Probably you need to tune the interfaces.
Either add interrupt moderation or other recommandations for FreeBSD.
You did not notice this in previous versions because you could not even forward that much traffic concurrently.

itsme01 · Dec 10, 2014, 1:57 PM

Thanks ermal. Interrupt moderation is enabled by default. I played around with the settings and nothing changes. I also tried a lot of other interface tuning parameters, but nothing really changes the problem.

But back to the history of this problem: I have pfsense 2.1 and can produce reproducable results with masscan running at 1500 packets per second. During the scan, I can access the web GUI and make an SSH connection to my pfsense. All works fine. On the same hardware I update to pfsense 2.2. If I leave the masscan settings as they are, then my pfsense becomes unresponsive (WebGUI and SSH). I have played with the masscan settings and can only have a stable system with 150 packets per second.

There has to be a strange setting in 2.2 which is making the system react so differently…

cmb · Dec 11, 2014, 1:38 AM

What hardware are you running?

It's not a general problem, I run nmap scans racking up way more than 1500 connections/sec routinely for testing purposes. Just tried massscan and things do degrade a little if you really hammer a system (of course), but web interface still works, SSH still fine.

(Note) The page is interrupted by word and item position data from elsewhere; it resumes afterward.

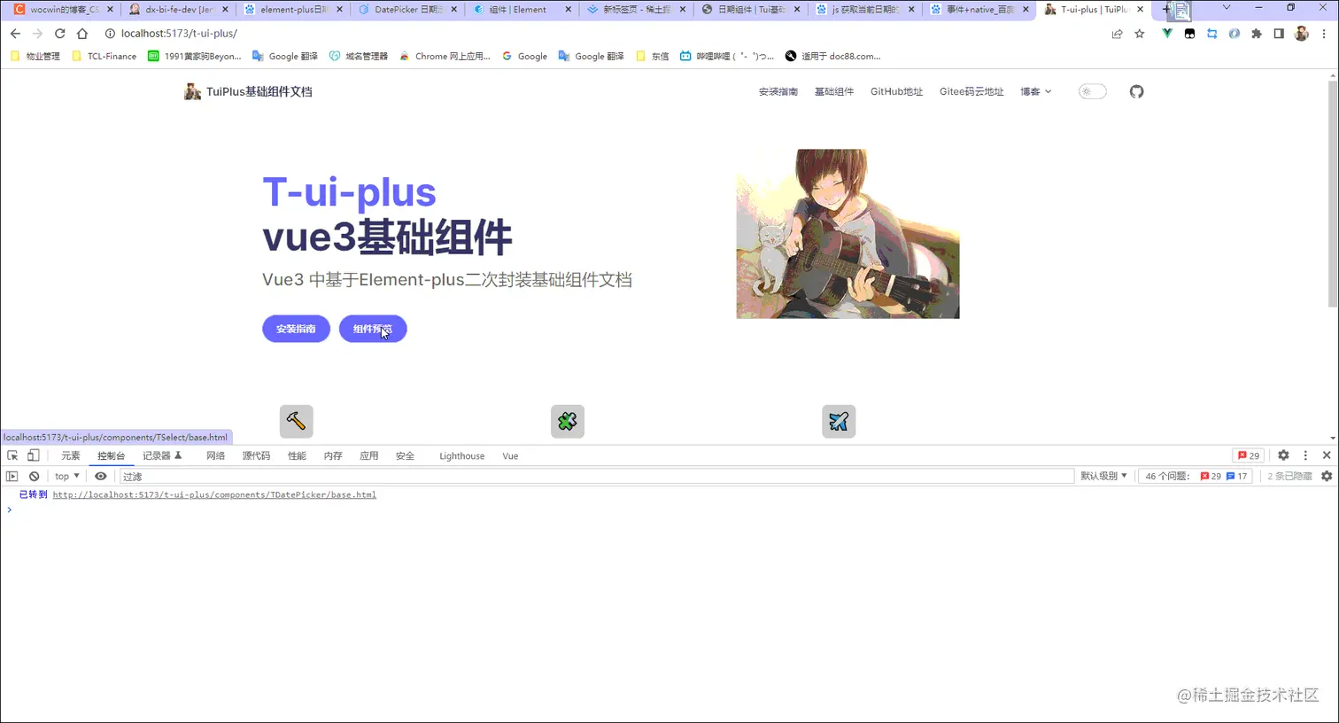Viewport: 1339px width, 723px height.
Task: Switch to the 网络 DevTools tab
Action: [x=214, y=455]
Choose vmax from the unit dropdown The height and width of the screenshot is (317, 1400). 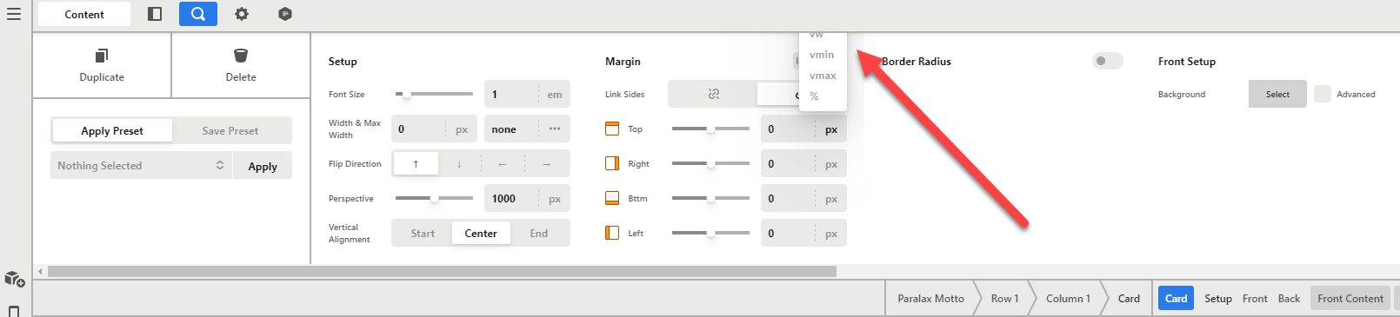click(x=823, y=76)
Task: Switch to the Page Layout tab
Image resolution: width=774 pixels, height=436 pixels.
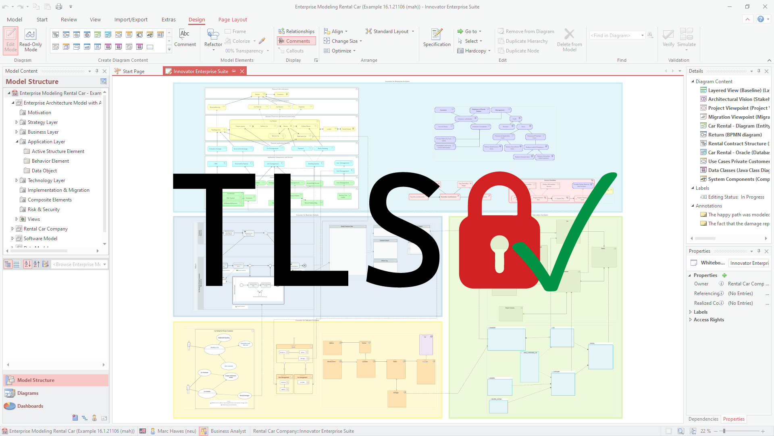Action: [232, 19]
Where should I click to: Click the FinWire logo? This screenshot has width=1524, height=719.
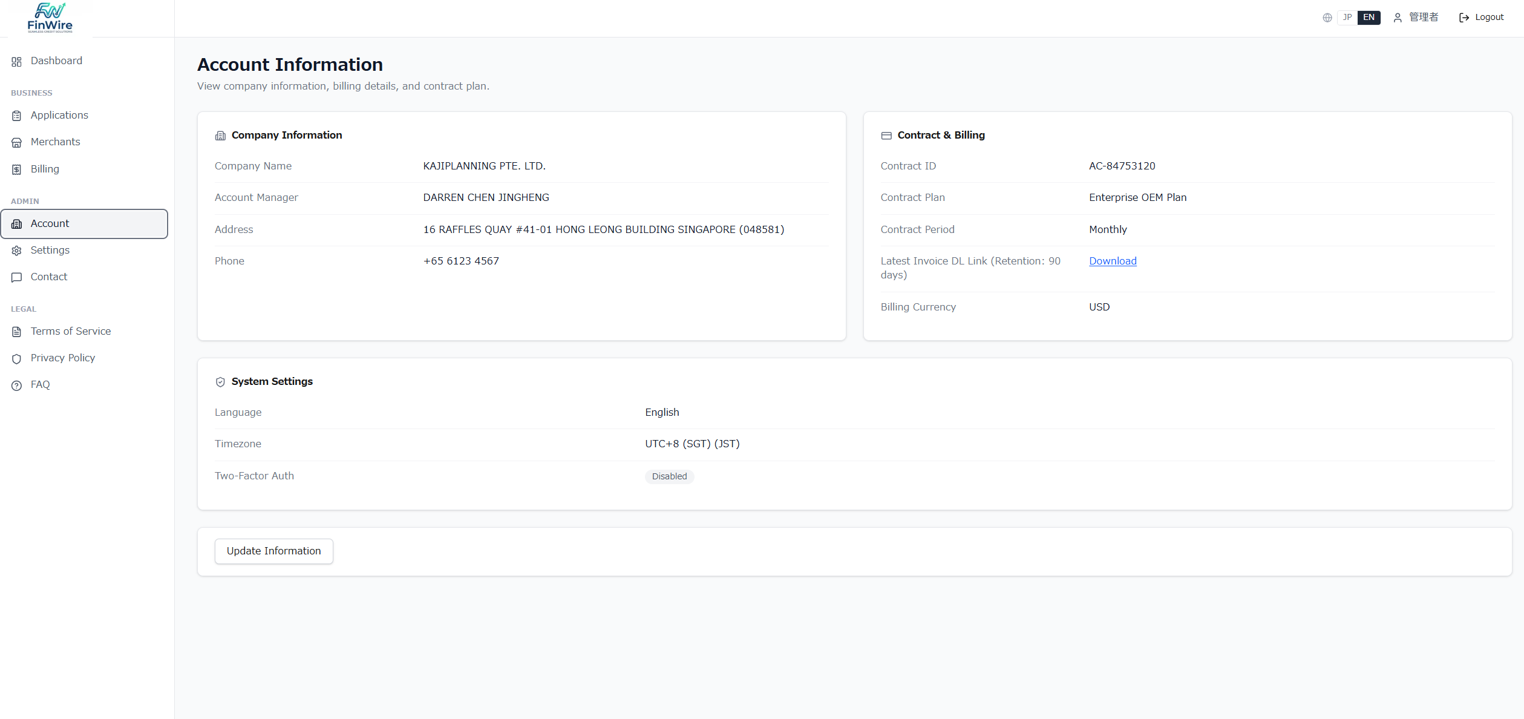tap(50, 17)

itsme01 · Dec 11, 2014, 7:34 AM

Hi cmb

I am running pfsense on an APU board (http://www.pcengines.ch/apu.htm) with 4GB RAM and an mSATA SSD. Could it be a bug in the Realtek Interface driver?

cmb · Dec 11, 2014, 11:39 PM

It might be, I'll try to replicate on an APU. I was testing with a more powerful system than that and one with much better NICs.

itsme01 · Dec 17, 2014, 7:30 AM

Hi cmb

Any update on your tests on an APU board?

cmb · Dec 17, 2014, 6:28 PM

Yes I was able to replicate the issue, there and elsewhere afterwards. It should have been fixed yesterday, if you can try today's snapshot or newer I don't think you'll see that anymore.

itsme01 · Dec 19, 2014, 7:47 AM

SOLVED!!! Thanks a lot. Works perfectly again with 1500pps. Just out of curiosity: what was the problem resp. what did you fix?

cmb · Dec 19, 2014, 6:36 PM

Thanks for the confirmation. Some work (funded by Netgate) was done on the hash alg in part of pf which got merged into FreeBSD (newer than 10.1), and the patch set we included was wrong, only hashing a quarter of the bytes. It's a nice little performance improvement (when it's included correctly). In circumstances like the one you described where you didn't have significantly more CPU than necessary for the job at hand, that slowed things down dramatically.